Although the diagnosis of PSALV is established by transthoracic echocardiography, further imaging with CT or MRI should be performed because pericardial mass can usually not be differentiated with echocardiography as a true or false aneurysm. The difference between true and false aneurysms is clinically important because false aneurysms have propensity for rupture.1,2,6 With the CT scan a more distinct depiction of the site of the cardiac rupture, the extent of the rupture, the size and location of PSALV are showed (Figure 2). The same information can be obtained with the MRI. As in our case, the histological examination finally confirms the diagnosis of the PSALV where the wall of the false aneurysm has no remnants of myocardial tissue which is the major distinction to true aneurysms.

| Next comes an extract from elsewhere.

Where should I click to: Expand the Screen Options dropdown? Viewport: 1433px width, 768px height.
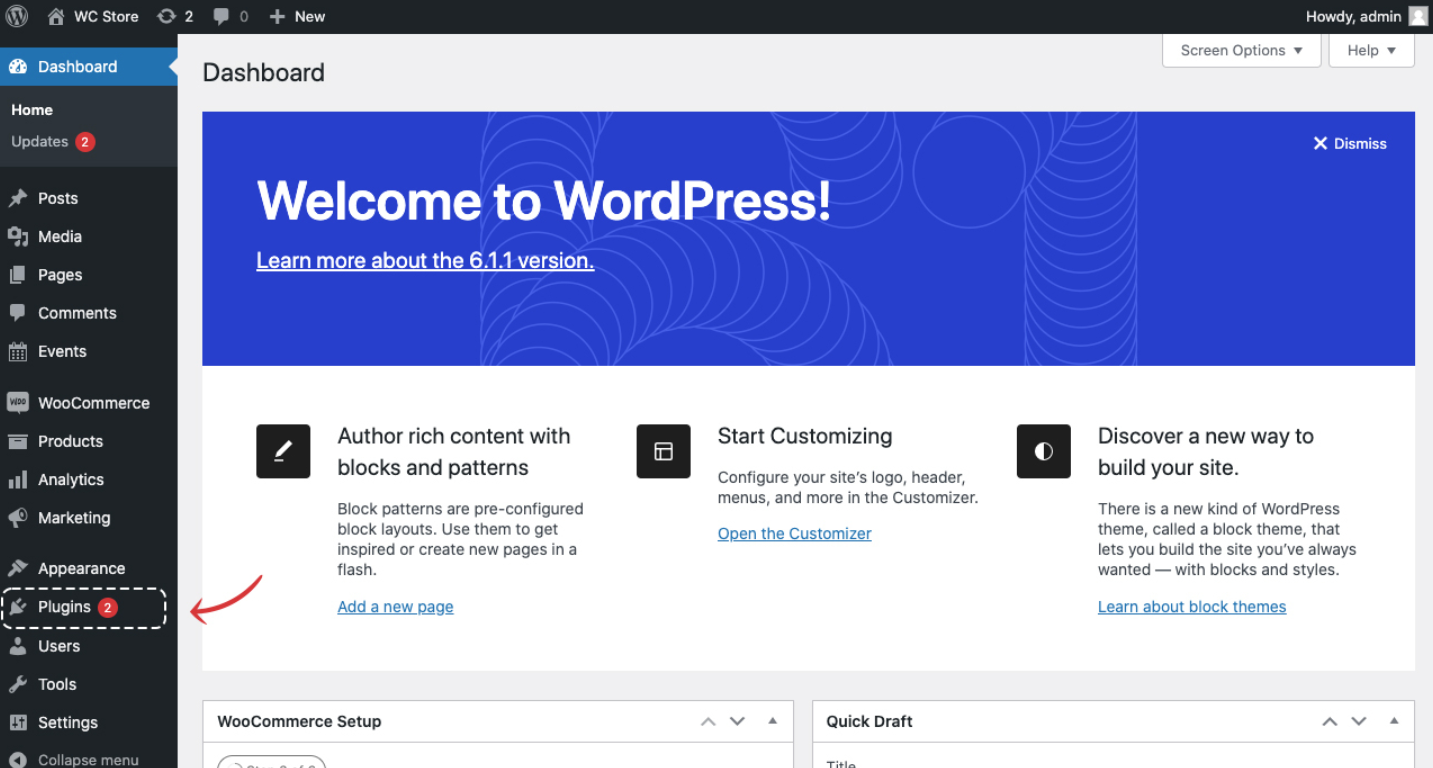pyautogui.click(x=1241, y=50)
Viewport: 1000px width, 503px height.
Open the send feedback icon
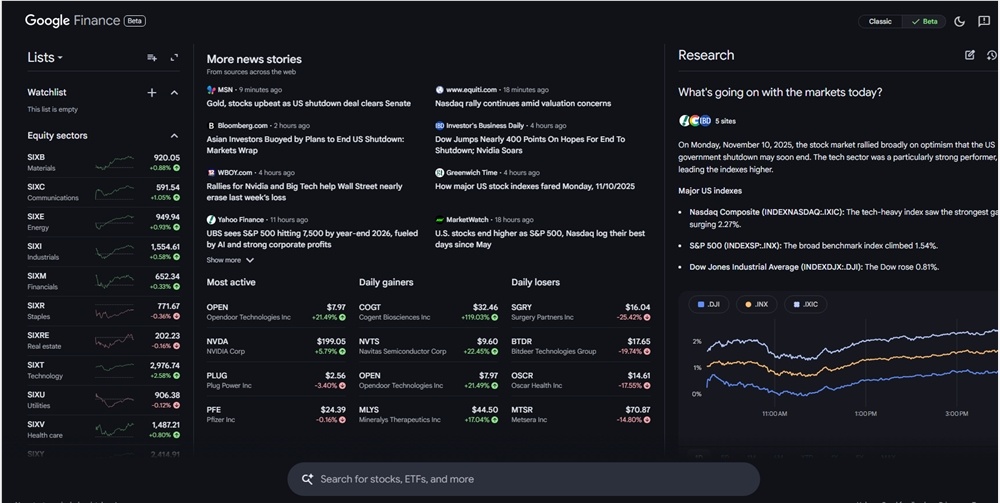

Most reports considered surgery as the appropriate treatment for PSALV since untreated pseudoaneurysms have an approximately 30% to 45% risk of rupture. Mortality rates are in patients who underwent surgery from 19% to 35% what was significantly lower than in those who were treated medically (48% to 55%). Operative mortality in most reports is related to the severity of the contractile dysfunction in the reminder of the ventricle.4,5

In our patient physical findings and laboratory evidence of a liver failure (confusion due hyperamoniemia, abnormal prothrombin time and hypoalbuminemia in addition to elevated aminotransferases) with a documented history of alcohol abuse were consistent with the diagnosis of the alcoholic liver disease. The liver disease was combined with dysfunction of heart due to dilated alcoholic cardiomyopathy and coronary artery disease which was complicated with PSALV.16 The most possible scenario concerning our patient was that the anterolateral myocardial infarction was complicated by the subacute free wall rupture which resulted into pseudoaneurysm formation without tamponade. Although the time of acute necrosis or the moment of cardiac rupture cannot be precisely determined it must have occurred after the echocardiography, which had been done eight months before the patient was admitted to our hospital, (during the echocardiography we did not observe PSALV) and before the clinical deterioration which was reported two months before hospitalisation. Because of pre-existing dilated cardiomyopathy due to alcohol abuse with a severe reduced ejection fraction PSALV did not rupture for quite a long period of time. Dilated cardiomyopathy also enabled the survival of rare aneurism in the anterolateral surface of the left ventricle which usually leads to haemopericardium and death. Besides the normal value of cardiac necrosis enzymes and the ECG changes did not reveal recent acute transmural necrosis. The existence of large laminated thrombus makes us speculate that acute necrosis and cardiac rupture occurred a long time before the admission. Because of no response in drug therapy for congestive heart failure in our patient the directive for the resection was tempered and the patient died due to the progressive heart failure and embolic phenomena.

Conclusions

This report highlights the importance of basic non-invasive imaging diagnostic evaluation (echocardiography and chest X-ray) of the acute decompensated heart failure and afterwards the decision for further non-invasive imaging modalities or invasive cardiologic imaging. The case shows that we cannot presume the diversity or combination of the clinical picture based on the clinical ground. CT scan finally differentiates left ventricular pseudoaneurysm from true aneurysm as the complication of a silent myocardial infarction in our patient with alcoholic dilatative cardiomyopathy.